> TASK STATEMENT: Locate the line that contains "The image size is (782, 532)." in the entries below, then repeat it and every following line through the line that contains "This screenshot has height=420, width=790.", exactly, and no others.

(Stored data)
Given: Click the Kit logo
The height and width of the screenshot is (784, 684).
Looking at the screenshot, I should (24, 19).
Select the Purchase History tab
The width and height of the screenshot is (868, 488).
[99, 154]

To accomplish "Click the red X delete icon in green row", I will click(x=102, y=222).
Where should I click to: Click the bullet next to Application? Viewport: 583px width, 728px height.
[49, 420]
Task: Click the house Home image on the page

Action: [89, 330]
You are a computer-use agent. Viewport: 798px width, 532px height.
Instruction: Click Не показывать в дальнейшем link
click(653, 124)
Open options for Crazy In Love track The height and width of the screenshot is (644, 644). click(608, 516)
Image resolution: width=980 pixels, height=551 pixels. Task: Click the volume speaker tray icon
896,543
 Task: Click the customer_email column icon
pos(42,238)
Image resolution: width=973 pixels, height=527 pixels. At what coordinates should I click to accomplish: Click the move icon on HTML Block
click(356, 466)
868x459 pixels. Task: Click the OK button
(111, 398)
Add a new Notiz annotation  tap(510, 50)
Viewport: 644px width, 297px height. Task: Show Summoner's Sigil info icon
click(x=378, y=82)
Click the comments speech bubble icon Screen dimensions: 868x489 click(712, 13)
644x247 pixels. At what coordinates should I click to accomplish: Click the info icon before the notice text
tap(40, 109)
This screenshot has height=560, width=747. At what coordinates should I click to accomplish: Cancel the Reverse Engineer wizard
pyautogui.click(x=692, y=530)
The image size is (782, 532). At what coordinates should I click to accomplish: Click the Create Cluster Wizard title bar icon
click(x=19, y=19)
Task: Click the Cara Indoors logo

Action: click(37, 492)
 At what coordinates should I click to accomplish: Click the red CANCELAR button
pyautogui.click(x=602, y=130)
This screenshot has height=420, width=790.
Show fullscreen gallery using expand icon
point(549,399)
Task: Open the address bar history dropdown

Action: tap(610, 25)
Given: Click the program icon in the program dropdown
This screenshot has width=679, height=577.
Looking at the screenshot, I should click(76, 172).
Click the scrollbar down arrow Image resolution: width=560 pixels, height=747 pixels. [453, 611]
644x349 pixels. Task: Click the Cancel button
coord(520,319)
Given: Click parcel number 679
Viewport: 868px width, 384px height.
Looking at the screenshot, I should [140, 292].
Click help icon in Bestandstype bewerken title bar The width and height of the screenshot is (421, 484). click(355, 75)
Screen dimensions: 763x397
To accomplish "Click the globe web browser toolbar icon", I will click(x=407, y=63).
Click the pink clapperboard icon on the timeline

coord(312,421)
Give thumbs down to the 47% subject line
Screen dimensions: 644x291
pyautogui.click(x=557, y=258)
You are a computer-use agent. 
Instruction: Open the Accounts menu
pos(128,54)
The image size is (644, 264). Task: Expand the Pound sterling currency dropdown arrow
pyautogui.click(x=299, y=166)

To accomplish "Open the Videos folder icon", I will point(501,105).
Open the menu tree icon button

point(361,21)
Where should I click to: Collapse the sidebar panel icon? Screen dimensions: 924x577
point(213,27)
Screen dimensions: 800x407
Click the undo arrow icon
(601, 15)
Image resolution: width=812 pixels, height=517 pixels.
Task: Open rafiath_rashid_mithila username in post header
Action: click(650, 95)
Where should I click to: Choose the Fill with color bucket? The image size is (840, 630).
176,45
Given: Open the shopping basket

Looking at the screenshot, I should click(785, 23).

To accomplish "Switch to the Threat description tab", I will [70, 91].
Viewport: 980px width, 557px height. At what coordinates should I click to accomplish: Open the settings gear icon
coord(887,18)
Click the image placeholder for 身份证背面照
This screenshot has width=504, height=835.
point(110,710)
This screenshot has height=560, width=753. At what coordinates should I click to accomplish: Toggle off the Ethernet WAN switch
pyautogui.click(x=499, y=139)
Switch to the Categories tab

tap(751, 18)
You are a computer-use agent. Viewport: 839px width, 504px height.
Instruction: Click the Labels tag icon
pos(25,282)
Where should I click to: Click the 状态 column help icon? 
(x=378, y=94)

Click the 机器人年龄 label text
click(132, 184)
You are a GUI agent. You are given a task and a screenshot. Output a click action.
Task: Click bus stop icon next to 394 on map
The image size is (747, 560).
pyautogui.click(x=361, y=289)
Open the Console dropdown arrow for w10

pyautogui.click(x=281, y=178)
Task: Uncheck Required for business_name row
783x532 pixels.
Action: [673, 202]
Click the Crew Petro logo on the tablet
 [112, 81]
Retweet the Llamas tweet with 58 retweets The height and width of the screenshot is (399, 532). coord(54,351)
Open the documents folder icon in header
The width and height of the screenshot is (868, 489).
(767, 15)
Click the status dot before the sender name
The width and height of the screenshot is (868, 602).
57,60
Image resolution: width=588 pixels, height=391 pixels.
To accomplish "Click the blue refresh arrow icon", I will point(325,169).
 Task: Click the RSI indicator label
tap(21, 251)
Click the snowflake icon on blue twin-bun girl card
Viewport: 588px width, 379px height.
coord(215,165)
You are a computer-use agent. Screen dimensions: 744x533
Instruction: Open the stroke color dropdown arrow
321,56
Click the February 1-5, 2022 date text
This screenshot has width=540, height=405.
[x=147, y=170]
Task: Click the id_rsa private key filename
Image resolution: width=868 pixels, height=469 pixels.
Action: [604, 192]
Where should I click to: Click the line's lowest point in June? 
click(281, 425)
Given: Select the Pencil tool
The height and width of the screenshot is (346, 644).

> ANSWER SECTION:
The image size is (782, 532). At what coordinates should I click to accomplish: Click the Create Cluster Wizard title bar icon
click(x=19, y=19)
Task: Click the Cara Indoors logo

Action: click(37, 492)
 At what coordinates should I click to accomplish: Click the red CANCELAR button
pyautogui.click(x=602, y=130)
This screenshot has height=420, width=790.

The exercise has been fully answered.